Based on a theory of market share rebates as exclusionary, rather than share-shifting, devices, we have estimated that Medco has a rebate negotiation competitive advantage over smaller entities equal to 4.8% of all ingredient costs. That figure is an estimate of the cost to clients of switching to entities with more transparent business models.

 

In order to offset that loss, smaller entities would have to manage formularies aggressively and produce a generic utilization rate that is 4.8 percentage points greater than Medco’s current 46.8%

The purpose of this paper is to raise the transparency issue with regard to a major institution in the pharmaceutical supply chain – Walgreens – the dominant retail chain drugstore in the country. The key result is that in 2003, there was considerable disparity between the net profitability of Walgreens front store operations – 1.4 % -- and the net profitability of its pharmacy operations – 8.3%. 

 

The front store drives a disproportionate share of Walgreens labor and occupancy operating expenses – 61.5% -- versus 38.5% for the pharmacy operation. Even though the front store enjoys a higher gross profit margin than the pharmacy – 36.1% versus 21.6% -- it incurs an even greater operating expense margin – 34.6% versus 13.3%. 

 

This disparity may be interpreted as a cross-subsidy and that this may become an issue as Medicare is extended to cover outpatient prescriptions of the elderly.
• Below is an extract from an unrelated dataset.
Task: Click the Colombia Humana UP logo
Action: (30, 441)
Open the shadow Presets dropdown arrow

The purpose of this paper is to estimate the rebate-retention rate of pharmacy benefit managers (PBMs).  The rebate-retention rate is the ratio of net rebates retained to gross rebates received from drug manufacturers. What isn’t retained is passed on to health care plan sponsors. 

 

A different estimating approach is required for each component of this ratio. For a variety of reasons, PBMs want to keep this rate a secret and normally bury these figures in aggregate financial statements disclosed to the public.

 

Recently, Express Scripts, Inc, the second largest independent PBM, changed how it accounted for rebates. This presented a unique opportunity to cut the estimating effort in half because the company was required to disclose gross rebates received for the past three years. 

 

Based in part on this data, we have estimated the rebate-retention rate for Express Scripts to be 31.5%, 35.0%, and 38.0% for fiscal years 2000, 2001 and 2002, respectively.

About the author:

I have a B.A. in Economics from Amherst College

and a Ph.D. in Economics from Washington University in St. Louis.

I am retired and post often on twitter @larrywabrams on isslues relating

to PBMs, biosimilars, biotech and high tech stocks in my portfolio

and issues relating to North Monterey County, California where I reside.
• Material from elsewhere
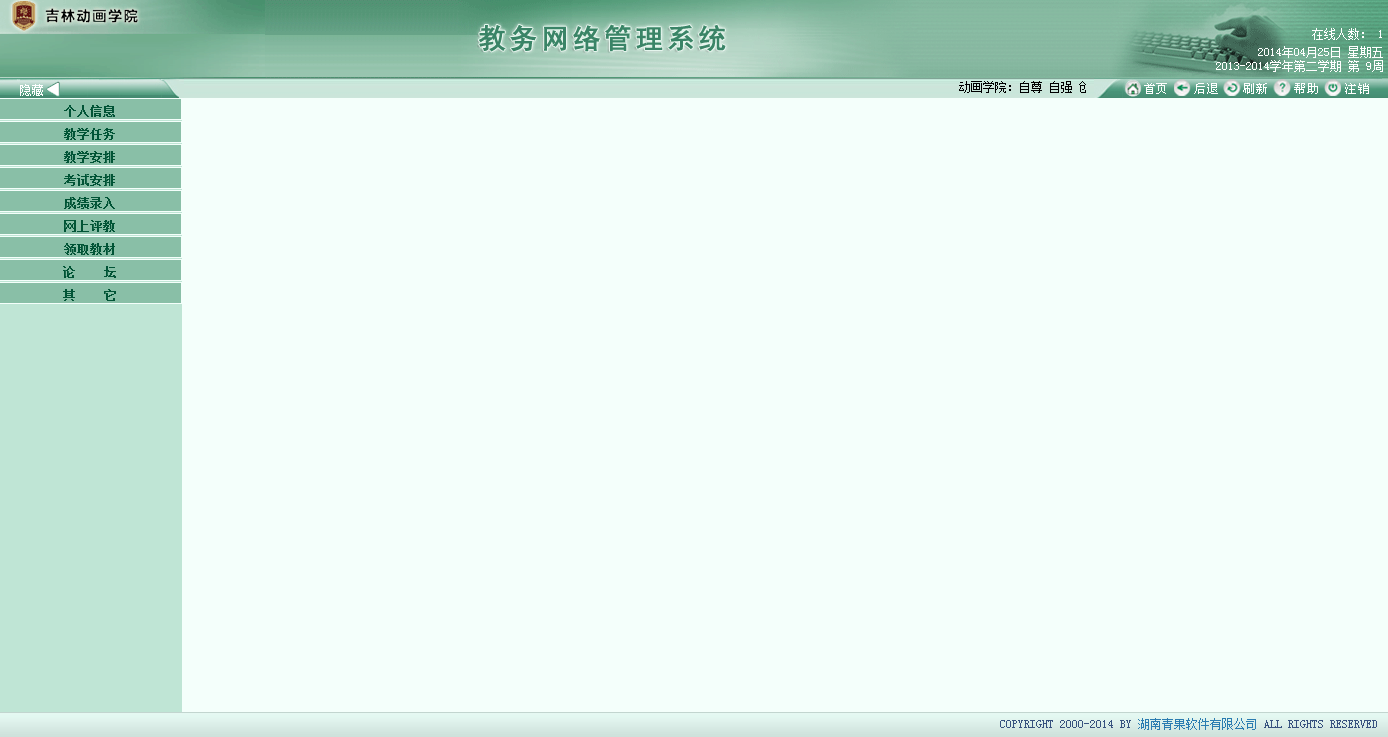Open the 成绩录入 sidebar menu
Viewport: 1388px width, 737px height.
point(90,203)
My writings are at the intersection of economics, accounting, financial

fanalysis, and high tech.  I have received no remuneration for these articles

and have no financial relation with any company written about in these articles.
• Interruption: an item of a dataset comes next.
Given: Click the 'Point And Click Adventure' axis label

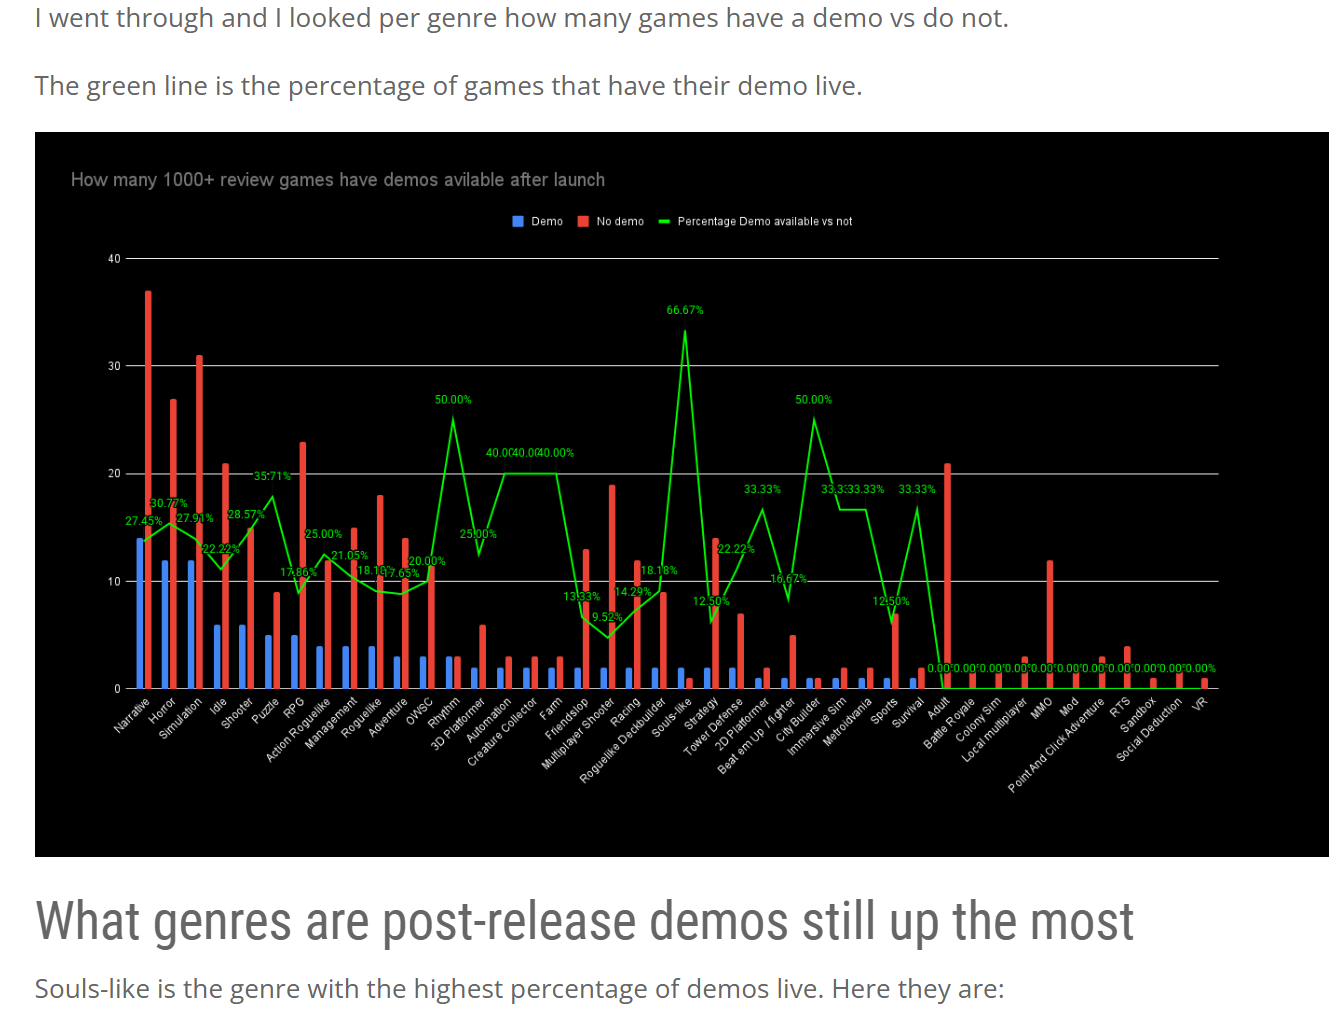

In 2002, I started looking at the 10-Qs and 10-Ks of the drug store chains and pharmacy benefit managers

after an "aha moment" in a Mountain View CA.  Longs Drug store (later bought out by CVS). 

I had gone there to to pick-up my renewal Rx of Type 2 diabetes drug Glucophage. 

 

Several things happened that night piqued my interest in PBMs and big drug store chains. 

 

First, I found out my Rx for Glucophage was now an Rx for Metformin without my prior knowledge. 

I asked the pharmacist what was going on.  He mentioned that my Rx now had a cheaper generic available

and my drug benefit plan manager made the switch automatically.

That night I was also struck by the fact that here was a 12,000 square feet store and all the customers were lined up

at the pharmacy counter in the back.  I asked myself,  "Could it be that hole in the wall in the back generated

all the profits while the front store was just a relic of the bygone days of lunch counters and shopping on Main Street?

The question of relative source of pre-tax profits -- pharmacy vs front store  -- piqued my interest all the more

as I compared the pathetic merchandising I saw in this big drug store chain versus the amazing health product

merchandising I saw a week earlier at the first Whole Foods store on the West Coast in downtown Palo Alto, CA.